■ **Description of the task**:
Which lines hold the word "screenshot"? Copy each of them from the material.

╭─ Source material

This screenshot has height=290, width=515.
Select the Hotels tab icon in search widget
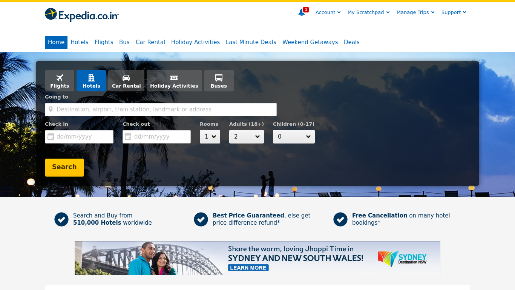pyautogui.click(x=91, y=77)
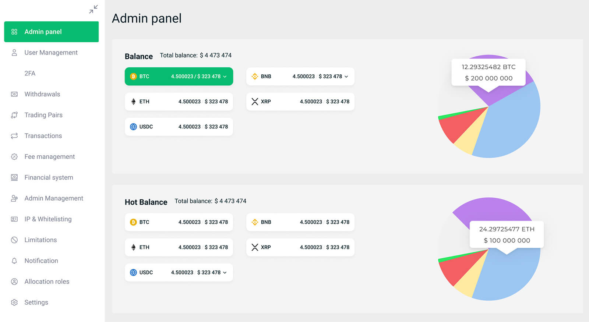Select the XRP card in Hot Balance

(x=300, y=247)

╰─
╭─ Source material

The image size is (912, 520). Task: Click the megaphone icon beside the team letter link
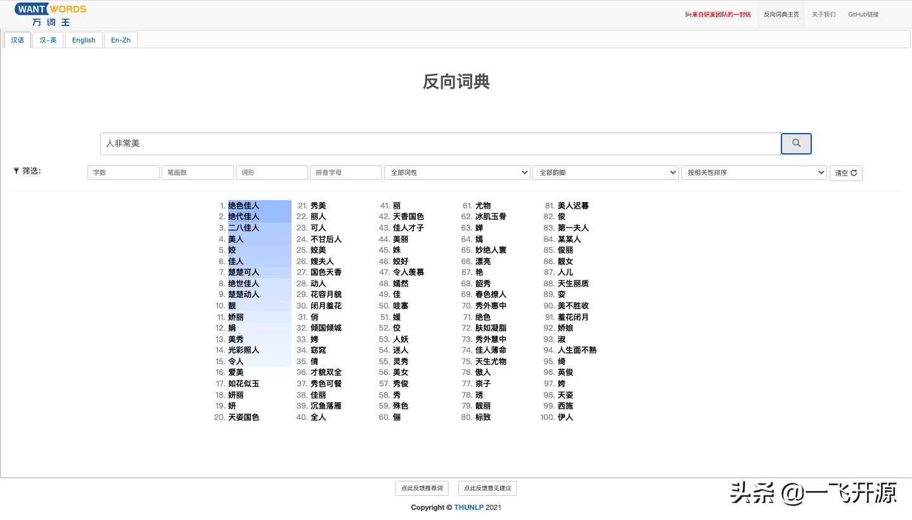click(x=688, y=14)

╰─
╭─ Source material

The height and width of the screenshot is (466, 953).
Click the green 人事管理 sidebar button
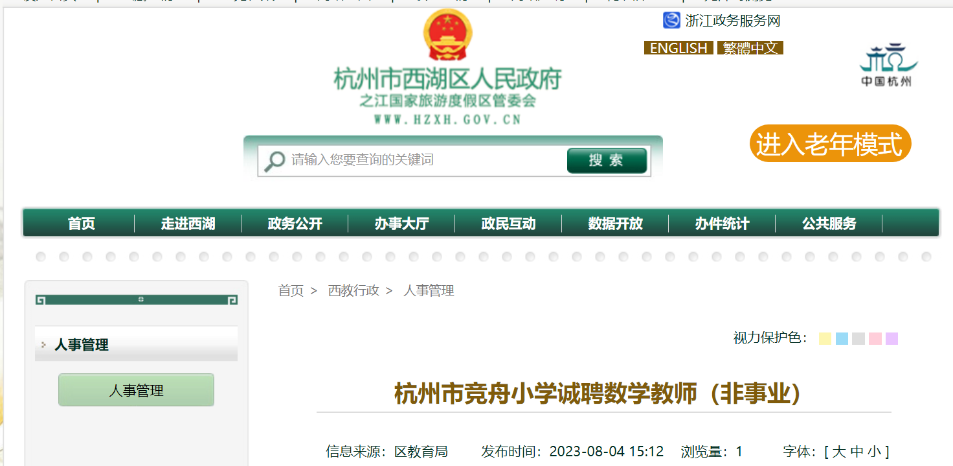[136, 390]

╰─

■ **Answer section**:
This screenshot has height=290, width=515.
The height and width of the screenshot is (466, 953).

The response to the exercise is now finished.